The Bid
Barry Diller's People Inc. has submitted a non-binding proposal to acquire all outstanding shares of MGM Resorts International, the media and hospitality mogul confirmed. The proposal is preliminary — non-binding means exactly that — but the strategic signal is deliberate and worth taking seriously.
MGM Resorts is not a distressed asset. It operates some of the most recognized casino and hotel properties in the world, from the Bellagio to MGM Grand, and has spent recent years rebuilding post-pandemic occupancy and expanding its digital gaming footprint through BetMGM. Diller isn't circling a turnaround. He's making a thesis bet.
The Thesis: Humans as the Moat
Diller's framing — that live hospitality is "an asset AI can't replace" — is a pointed argument in the current investment climate. As automation anxiety reshapes capital allocation across industries, a segment of investors is moving toward businesses where the value proposition is irreducibly physical and human: live events, luxury hospitality, in-person entertainment.

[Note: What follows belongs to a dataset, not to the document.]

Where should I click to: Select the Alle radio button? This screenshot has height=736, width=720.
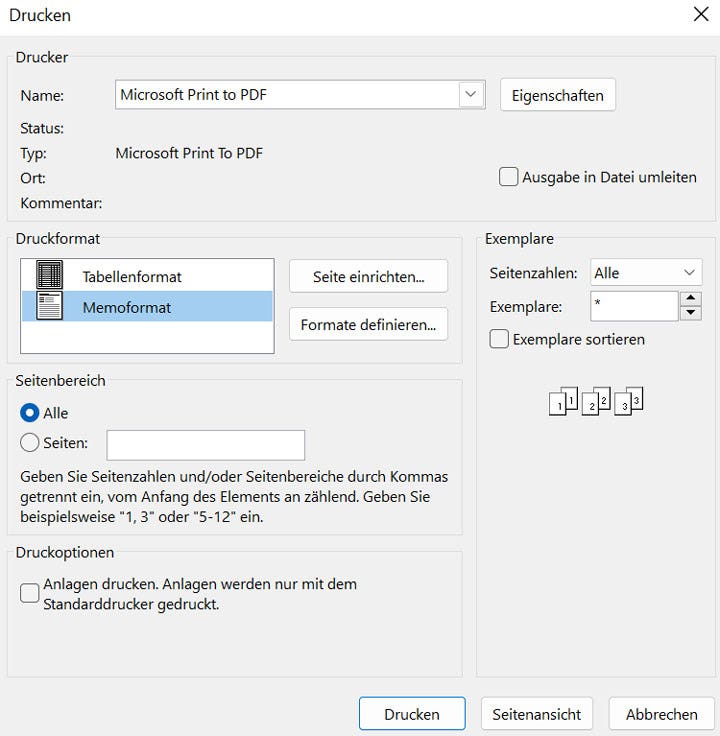point(30,412)
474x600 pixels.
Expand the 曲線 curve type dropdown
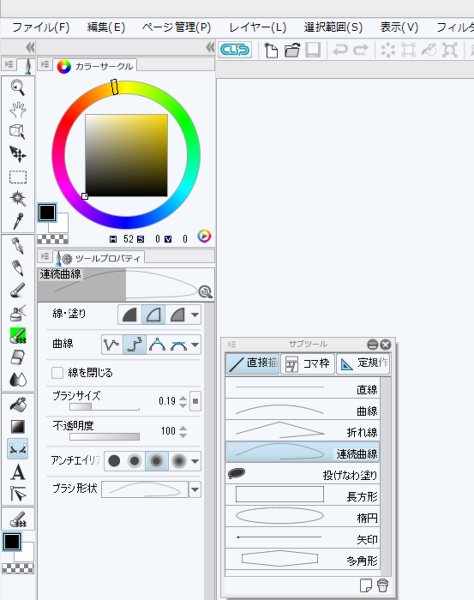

The logic holds up to a point. A dealer at a blackjack table, a concierge who remembers a guest's preferences, a live performance in a purpose-built venue — these are not functions that get cheaper or better when you swap in a language model. The experience *is* the labor, and the labor is the margin.
But the thesis has a sharp edge. Businesses that are labor-intensive by design are also exposed to labor costs, turnover, union dynamics, and wage pressure in ways that software companies are not. MGM Resorts employs tens of thousands of workers across its properties. The Culinary Workers Union, which represents a significant portion of the Las Vegas hospitality workforce, has demonstrated repeatedly that it can and will use collective action to extract contract terms. Diller's human-capital argument is only as strong as his willingness to invest in the humans who make it work.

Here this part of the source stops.